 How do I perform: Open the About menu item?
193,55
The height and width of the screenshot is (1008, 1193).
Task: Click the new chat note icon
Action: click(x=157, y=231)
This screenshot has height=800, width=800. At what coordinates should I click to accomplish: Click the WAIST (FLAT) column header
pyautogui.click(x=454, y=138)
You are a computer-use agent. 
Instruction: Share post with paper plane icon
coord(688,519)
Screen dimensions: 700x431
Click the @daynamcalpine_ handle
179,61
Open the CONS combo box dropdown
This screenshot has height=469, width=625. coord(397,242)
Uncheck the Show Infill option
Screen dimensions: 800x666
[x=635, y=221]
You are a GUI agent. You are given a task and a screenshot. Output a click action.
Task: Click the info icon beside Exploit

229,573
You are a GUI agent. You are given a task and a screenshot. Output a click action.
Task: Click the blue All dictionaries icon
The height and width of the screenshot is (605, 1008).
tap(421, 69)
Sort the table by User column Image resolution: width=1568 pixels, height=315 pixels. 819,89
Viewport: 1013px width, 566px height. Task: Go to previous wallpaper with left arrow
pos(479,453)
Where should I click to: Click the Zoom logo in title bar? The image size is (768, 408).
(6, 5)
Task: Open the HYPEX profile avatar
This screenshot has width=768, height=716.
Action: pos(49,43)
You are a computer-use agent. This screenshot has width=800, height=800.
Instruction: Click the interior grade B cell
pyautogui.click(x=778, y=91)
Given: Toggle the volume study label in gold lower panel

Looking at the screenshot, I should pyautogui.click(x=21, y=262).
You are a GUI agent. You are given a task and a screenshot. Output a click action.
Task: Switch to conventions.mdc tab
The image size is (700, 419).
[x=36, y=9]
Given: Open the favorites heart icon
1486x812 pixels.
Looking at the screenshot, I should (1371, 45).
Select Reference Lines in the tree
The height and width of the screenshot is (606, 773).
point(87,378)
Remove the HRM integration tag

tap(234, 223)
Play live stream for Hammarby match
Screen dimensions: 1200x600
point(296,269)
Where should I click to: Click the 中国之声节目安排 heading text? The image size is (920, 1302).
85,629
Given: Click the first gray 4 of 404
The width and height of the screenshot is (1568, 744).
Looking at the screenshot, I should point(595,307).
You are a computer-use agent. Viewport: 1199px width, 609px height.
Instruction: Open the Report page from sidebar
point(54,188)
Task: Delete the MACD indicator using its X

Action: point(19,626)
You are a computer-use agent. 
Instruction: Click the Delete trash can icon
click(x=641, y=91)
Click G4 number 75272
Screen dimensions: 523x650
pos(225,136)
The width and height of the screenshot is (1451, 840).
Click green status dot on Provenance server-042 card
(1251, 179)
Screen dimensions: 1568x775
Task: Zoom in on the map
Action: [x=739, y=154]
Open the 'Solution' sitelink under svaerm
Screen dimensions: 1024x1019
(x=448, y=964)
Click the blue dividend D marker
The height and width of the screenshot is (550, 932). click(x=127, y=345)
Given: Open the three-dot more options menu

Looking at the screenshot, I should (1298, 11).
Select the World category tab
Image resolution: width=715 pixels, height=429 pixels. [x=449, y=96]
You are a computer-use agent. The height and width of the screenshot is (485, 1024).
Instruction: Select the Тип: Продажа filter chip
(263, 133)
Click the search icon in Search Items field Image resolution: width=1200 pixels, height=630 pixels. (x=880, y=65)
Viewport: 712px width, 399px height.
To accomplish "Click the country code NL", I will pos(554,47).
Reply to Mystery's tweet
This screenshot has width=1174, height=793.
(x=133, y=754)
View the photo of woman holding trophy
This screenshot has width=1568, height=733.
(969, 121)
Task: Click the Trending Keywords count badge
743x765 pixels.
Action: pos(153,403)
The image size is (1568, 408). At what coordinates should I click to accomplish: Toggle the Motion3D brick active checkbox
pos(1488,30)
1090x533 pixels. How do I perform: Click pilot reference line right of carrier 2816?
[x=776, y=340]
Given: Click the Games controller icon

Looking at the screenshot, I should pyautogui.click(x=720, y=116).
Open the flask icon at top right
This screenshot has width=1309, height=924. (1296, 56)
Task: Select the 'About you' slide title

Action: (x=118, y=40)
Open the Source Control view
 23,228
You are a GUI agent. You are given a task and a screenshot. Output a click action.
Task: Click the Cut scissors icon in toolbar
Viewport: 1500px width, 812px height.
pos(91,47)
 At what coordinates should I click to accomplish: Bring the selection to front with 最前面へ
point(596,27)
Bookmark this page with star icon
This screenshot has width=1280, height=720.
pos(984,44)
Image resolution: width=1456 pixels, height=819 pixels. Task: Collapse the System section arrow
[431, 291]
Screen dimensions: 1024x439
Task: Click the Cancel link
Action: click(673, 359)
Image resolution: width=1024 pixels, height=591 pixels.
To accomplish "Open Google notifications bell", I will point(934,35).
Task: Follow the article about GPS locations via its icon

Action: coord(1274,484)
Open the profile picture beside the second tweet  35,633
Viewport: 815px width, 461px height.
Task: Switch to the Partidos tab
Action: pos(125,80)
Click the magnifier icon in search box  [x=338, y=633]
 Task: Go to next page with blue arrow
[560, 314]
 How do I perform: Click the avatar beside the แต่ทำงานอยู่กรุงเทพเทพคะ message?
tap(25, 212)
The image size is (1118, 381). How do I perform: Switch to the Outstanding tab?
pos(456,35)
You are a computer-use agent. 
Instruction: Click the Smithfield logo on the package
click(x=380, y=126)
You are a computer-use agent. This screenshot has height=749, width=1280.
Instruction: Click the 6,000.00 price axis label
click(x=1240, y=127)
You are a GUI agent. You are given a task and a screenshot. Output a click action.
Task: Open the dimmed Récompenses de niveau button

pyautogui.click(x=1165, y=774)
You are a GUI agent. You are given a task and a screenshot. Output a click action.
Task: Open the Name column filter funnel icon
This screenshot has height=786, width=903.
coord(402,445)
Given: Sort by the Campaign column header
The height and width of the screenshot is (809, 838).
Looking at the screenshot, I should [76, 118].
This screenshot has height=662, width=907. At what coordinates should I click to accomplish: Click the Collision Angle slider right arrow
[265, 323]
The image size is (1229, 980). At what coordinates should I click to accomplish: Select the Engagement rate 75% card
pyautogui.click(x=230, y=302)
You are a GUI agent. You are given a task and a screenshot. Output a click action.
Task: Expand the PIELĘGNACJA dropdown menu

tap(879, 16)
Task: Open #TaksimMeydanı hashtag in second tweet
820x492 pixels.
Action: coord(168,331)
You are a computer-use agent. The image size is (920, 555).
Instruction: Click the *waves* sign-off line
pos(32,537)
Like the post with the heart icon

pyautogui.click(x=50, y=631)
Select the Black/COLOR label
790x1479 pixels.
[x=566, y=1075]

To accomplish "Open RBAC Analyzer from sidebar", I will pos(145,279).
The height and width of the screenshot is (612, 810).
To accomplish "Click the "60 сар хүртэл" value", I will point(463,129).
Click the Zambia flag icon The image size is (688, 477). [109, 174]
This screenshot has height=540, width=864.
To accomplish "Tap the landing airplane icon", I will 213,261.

What is needed:
Say how many lines of the material hold the string "search", giving the number alone.

Written answer:
2